Short task.
Extract every item below, reproducing each of its lines without any change.

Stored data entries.
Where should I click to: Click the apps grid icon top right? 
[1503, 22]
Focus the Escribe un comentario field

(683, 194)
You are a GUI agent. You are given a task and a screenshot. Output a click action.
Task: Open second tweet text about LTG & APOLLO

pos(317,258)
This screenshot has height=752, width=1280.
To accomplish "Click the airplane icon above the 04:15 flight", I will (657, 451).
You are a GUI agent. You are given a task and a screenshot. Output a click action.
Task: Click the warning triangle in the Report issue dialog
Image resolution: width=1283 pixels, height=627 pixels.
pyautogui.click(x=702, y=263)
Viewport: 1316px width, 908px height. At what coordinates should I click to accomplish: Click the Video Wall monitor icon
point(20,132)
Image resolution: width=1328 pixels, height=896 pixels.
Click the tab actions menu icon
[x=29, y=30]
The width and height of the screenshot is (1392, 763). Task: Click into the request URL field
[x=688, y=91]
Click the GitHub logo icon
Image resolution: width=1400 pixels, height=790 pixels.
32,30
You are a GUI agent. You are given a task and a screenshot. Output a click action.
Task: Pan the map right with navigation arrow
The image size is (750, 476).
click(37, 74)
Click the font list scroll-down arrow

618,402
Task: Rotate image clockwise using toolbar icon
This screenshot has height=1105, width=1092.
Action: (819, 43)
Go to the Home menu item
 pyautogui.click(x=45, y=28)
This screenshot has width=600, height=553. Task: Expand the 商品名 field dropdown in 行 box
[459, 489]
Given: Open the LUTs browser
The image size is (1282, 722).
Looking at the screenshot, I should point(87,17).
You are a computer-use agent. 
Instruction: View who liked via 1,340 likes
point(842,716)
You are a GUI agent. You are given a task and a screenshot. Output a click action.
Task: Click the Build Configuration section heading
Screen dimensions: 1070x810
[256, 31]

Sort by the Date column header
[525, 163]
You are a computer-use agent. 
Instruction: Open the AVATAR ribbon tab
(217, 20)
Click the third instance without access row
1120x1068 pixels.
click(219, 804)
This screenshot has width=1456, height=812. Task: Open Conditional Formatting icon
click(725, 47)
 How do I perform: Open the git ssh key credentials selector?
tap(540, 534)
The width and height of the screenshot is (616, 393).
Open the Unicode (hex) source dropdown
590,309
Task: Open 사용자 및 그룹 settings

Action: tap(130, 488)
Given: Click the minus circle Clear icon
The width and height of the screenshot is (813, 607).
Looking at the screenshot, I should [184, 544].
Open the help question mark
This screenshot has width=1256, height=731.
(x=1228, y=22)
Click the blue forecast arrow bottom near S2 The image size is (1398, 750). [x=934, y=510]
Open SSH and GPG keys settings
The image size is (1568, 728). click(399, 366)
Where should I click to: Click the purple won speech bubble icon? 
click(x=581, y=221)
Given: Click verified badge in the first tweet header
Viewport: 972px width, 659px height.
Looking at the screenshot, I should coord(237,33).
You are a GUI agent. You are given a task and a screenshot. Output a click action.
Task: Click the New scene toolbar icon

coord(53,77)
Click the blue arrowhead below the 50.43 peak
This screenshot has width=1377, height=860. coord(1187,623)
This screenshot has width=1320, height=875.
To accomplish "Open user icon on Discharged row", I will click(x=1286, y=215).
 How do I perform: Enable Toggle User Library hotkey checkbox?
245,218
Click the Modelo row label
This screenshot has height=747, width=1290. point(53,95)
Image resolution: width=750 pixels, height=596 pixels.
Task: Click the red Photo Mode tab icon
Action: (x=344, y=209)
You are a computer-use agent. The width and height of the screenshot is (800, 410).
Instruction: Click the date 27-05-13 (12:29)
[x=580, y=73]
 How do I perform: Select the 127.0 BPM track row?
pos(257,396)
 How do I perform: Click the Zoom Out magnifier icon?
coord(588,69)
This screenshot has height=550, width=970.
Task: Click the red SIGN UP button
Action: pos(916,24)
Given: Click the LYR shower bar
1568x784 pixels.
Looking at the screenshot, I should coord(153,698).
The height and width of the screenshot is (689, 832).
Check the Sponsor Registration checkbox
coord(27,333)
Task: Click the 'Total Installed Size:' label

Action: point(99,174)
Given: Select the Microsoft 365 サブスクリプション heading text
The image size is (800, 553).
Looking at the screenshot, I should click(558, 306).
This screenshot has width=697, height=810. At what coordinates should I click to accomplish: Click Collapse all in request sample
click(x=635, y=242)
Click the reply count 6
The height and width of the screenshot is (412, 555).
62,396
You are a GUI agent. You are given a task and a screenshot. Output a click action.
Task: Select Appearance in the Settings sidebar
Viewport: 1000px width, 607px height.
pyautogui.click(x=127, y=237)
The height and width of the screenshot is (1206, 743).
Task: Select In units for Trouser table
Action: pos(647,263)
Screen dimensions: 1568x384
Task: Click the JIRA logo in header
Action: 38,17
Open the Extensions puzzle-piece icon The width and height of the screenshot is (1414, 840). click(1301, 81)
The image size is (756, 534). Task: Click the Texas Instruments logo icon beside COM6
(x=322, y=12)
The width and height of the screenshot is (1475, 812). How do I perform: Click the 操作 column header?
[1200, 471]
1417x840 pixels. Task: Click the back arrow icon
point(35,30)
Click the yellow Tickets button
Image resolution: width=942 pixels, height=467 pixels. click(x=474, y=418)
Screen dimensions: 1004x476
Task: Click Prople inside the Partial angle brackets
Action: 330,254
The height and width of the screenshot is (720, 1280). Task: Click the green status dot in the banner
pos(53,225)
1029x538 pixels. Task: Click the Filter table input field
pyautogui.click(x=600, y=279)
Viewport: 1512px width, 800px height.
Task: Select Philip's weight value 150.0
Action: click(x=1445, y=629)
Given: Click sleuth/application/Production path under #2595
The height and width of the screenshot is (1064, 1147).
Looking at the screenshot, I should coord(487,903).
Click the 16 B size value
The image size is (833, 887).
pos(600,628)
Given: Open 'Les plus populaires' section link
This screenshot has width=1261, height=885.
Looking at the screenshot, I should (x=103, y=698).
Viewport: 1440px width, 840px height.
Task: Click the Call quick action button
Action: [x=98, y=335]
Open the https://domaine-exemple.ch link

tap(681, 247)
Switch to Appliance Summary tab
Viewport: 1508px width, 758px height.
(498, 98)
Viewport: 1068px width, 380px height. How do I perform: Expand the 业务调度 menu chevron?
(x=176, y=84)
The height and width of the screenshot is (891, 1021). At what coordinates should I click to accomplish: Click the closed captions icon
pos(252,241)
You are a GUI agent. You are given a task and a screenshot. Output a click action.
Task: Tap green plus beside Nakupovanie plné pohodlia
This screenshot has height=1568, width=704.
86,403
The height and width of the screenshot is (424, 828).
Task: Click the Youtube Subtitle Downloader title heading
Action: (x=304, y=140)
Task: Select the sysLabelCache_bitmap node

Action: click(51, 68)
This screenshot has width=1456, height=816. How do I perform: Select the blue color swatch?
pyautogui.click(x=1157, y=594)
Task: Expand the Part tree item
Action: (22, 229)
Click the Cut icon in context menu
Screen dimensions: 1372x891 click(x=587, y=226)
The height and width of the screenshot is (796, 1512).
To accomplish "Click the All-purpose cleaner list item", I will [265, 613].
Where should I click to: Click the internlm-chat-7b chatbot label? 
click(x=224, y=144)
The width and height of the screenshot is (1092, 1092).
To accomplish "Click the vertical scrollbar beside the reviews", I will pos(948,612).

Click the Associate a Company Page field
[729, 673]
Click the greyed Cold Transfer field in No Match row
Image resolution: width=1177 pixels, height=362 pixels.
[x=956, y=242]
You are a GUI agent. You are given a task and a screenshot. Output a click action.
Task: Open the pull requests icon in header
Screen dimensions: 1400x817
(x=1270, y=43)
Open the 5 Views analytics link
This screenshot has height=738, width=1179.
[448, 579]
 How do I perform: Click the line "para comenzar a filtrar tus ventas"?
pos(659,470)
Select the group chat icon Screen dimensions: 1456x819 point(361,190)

Answer to this problem.
Where should I click to: Click the apps grid icon top right? 
[1503, 22]
Focus the Escribe un comentario field

(683, 194)
You are a GUI agent. You are given a task and a screenshot. Output a click action.
Task: Open second tweet text about LTG & APOLLO

pos(317,258)
This screenshot has height=752, width=1280.
To accomplish "Click the airplane icon above the 04:15 flight", I will (657, 451).
You are a GUI agent. You are given a task and a screenshot. Output a click action.
Task: Click the warning triangle in the Report issue dialog
Image resolution: width=1283 pixels, height=627 pixels.
pyautogui.click(x=702, y=263)
Viewport: 1316px width, 908px height. At what coordinates should I click to accomplish: Click the Video Wall monitor icon
point(20,132)
Image resolution: width=1328 pixels, height=896 pixels.
Click the tab actions menu icon
[x=29, y=30]
The width and height of the screenshot is (1392, 763). Task: Click into the request URL field
[x=688, y=91]
Click the GitHub logo icon
Image resolution: width=1400 pixels, height=790 pixels.
32,30
You are a GUI agent. You are given a task and a screenshot. Output a click action.
Task: Pan the map right with navigation arrow
The image size is (750, 476).
click(37, 74)
Click the font list scroll-down arrow

618,402
Task: Rotate image clockwise using toolbar icon
This screenshot has height=1105, width=1092.
Action: (819, 43)
Go to the Home menu item
 pyautogui.click(x=45, y=28)
This screenshot has width=600, height=553. Task: Expand the 商品名 field dropdown in 行 box
[459, 489]
Given: Open the LUTs browser
The image size is (1282, 722).
Looking at the screenshot, I should point(87,17).
You are a computer-use agent. 
Instruction: View who liked via 1,340 likes
point(842,716)
You are a GUI agent. You are given a task and a screenshot. Output a click action.
Task: Click the Build Configuration section heading
Screen dimensions: 1070x810
[256, 31]

Sort by the Date column header
[525, 163]
You are a computer-use agent. 
Instruction: Open the AVATAR ribbon tab
(217, 20)
Click the third instance without access row
1120x1068 pixels.
click(219, 804)
This screenshot has width=1456, height=812. Task: Open Conditional Formatting icon
click(725, 47)
 How do I perform: Open the git ssh key credentials selector?
tap(540, 534)
The width and height of the screenshot is (616, 393).
Open the Unicode (hex) source dropdown
590,309
Task: Open 사용자 및 그룹 settings

Action: tap(130, 488)
Given: Click the minus circle Clear icon
The width and height of the screenshot is (813, 607).
Looking at the screenshot, I should [184, 544].
Open the help question mark
This screenshot has width=1256, height=731.
(x=1228, y=22)
Click the blue forecast arrow bottom near S2 The image size is (1398, 750). [x=934, y=510]
Open SSH and GPG keys settings
The image size is (1568, 728). click(399, 366)
Where should I click to: Click the purple won speech bubble icon? 
click(x=581, y=221)
Given: Click verified badge in the first tweet header
Viewport: 972px width, 659px height.
Looking at the screenshot, I should coord(237,33).
You are a GUI agent. You are given a task and a screenshot. Output a click action.
Task: Click the New scene toolbar icon

coord(53,77)
Click the blue arrowhead below the 50.43 peak
This screenshot has width=1377, height=860. coord(1187,623)
This screenshot has width=1320, height=875.
To accomplish "Open user icon on Discharged row", I will click(x=1286, y=215).
 How do I perform: Enable Toggle User Library hotkey checkbox?
245,218
Click the Modelo row label
This screenshot has height=747, width=1290. point(53,95)
Image resolution: width=750 pixels, height=596 pixels.
Task: Click the red Photo Mode tab icon
Action: (x=344, y=209)
You are a computer-use agent. The width and height of the screenshot is (800, 410).
Instruction: Click the date 27-05-13 (12:29)
[x=580, y=73]
 How do I perform: Select the 127.0 BPM track row?
pos(257,396)
 How do I perform: Click the Zoom Out magnifier icon?
coord(588,69)
This screenshot has height=550, width=970.
Task: Click the red SIGN UP button
Action: pos(916,24)
Given: Click the LYR shower bar
1568x784 pixels.
Looking at the screenshot, I should coord(153,698).
The height and width of the screenshot is (689, 832).
Check the Sponsor Registration checkbox
coord(27,333)
Task: Click the 'Total Installed Size:' label

Action: point(99,174)
Given: Select the Microsoft 365 サブスクリプション heading text
The image size is (800, 553).
Looking at the screenshot, I should click(558, 306).
This screenshot has width=697, height=810. At what coordinates should I click to accomplish: Click Collapse all in request sample
click(x=635, y=242)
Click the reply count 6
The height and width of the screenshot is (412, 555).
62,396
You are a GUI agent. You are given a task and a screenshot. Output a click action.
Task: Select Appearance in the Settings sidebar
Viewport: 1000px width, 607px height.
pyautogui.click(x=127, y=237)
The height and width of the screenshot is (1206, 743).
Task: Select In units for Trouser table
Action: pos(647,263)
Screen dimensions: 1568x384
Task: Click the JIRA logo in header
Action: 38,17
Open the Extensions puzzle-piece icon The width and height of the screenshot is (1414, 840). click(1301, 81)
The image size is (756, 534). Task: Click the Texas Instruments logo icon beside COM6
(x=322, y=12)
The width and height of the screenshot is (1475, 812). How do I perform: Click the 操作 column header?
[1200, 471]
1417x840 pixels. Task: Click the back arrow icon
point(35,30)
Click the yellow Tickets button
Image resolution: width=942 pixels, height=467 pixels. click(x=474, y=418)
Screen dimensions: 1004x476
Task: Click Prople inside the Partial angle brackets
Action: 330,254
The height and width of the screenshot is (720, 1280). Task: Click the green status dot in the banner
pos(53,225)
1029x538 pixels. Task: Click the Filter table input field
pyautogui.click(x=600, y=279)
Viewport: 1512px width, 800px height.
Task: Select Philip's weight value 150.0
Action: click(x=1445, y=629)
Given: Click sleuth/application/Production path under #2595
The height and width of the screenshot is (1064, 1147).
Looking at the screenshot, I should coord(487,903).
Click the 16 B size value
The image size is (833, 887).
pos(600,628)
Given: Open 'Les plus populaires' section link
This screenshot has width=1261, height=885.
Looking at the screenshot, I should (x=103, y=698).
Viewport: 1440px width, 840px height.
Task: Click the Call quick action button
Action: [x=98, y=335]
Open the https://domaine-exemple.ch link

tap(681, 247)
Switch to Appliance Summary tab
Viewport: 1508px width, 758px height.
(498, 98)
Viewport: 1068px width, 380px height. How do I perform: Expand the 业务调度 menu chevron?
(x=176, y=84)
The height and width of the screenshot is (891, 1021). At what coordinates should I click to accomplish: Click the closed captions icon
pos(252,241)
You are a GUI agent. You are given a task and a screenshot. Output a click action.
Task: Tap green plus beside Nakupovanie plné pohodlia
This screenshot has height=1568, width=704.
86,403
The height and width of the screenshot is (424, 828).
Task: Click the Youtube Subtitle Downloader title heading
Action: (x=304, y=140)
Task: Select the sysLabelCache_bitmap node

Action: click(51, 68)
This screenshot has width=1456, height=816. How do I perform: Select the blue color swatch?
pyautogui.click(x=1157, y=594)
Task: Expand the Part tree item
Action: (22, 229)
Click the Cut icon in context menu
Screen dimensions: 1372x891 click(x=587, y=226)
The height and width of the screenshot is (796, 1512).
To accomplish "Click the All-purpose cleaner list item", I will [265, 613].
Where should I click to: Click the internlm-chat-7b chatbot label? 
click(x=224, y=144)
The width and height of the screenshot is (1092, 1092).
To accomplish "Click the vertical scrollbar beside the reviews", I will pos(948,612).

Click the Associate a Company Page field
[729, 673]
Click the greyed Cold Transfer field in No Match row
Image resolution: width=1177 pixels, height=362 pixels.
[x=956, y=242]
You are a GUI agent. You are given a task and a screenshot. Output a click action.
Task: Open the pull requests icon in header
Screen dimensions: 1400x817
(x=1270, y=43)
Open the 5 Views analytics link
This screenshot has height=738, width=1179.
[448, 579]
 How do I perform: Click the line "para comenzar a filtrar tus ventas"?
pos(659,470)
Select the group chat icon Screen dimensions: 1456x819 point(361,190)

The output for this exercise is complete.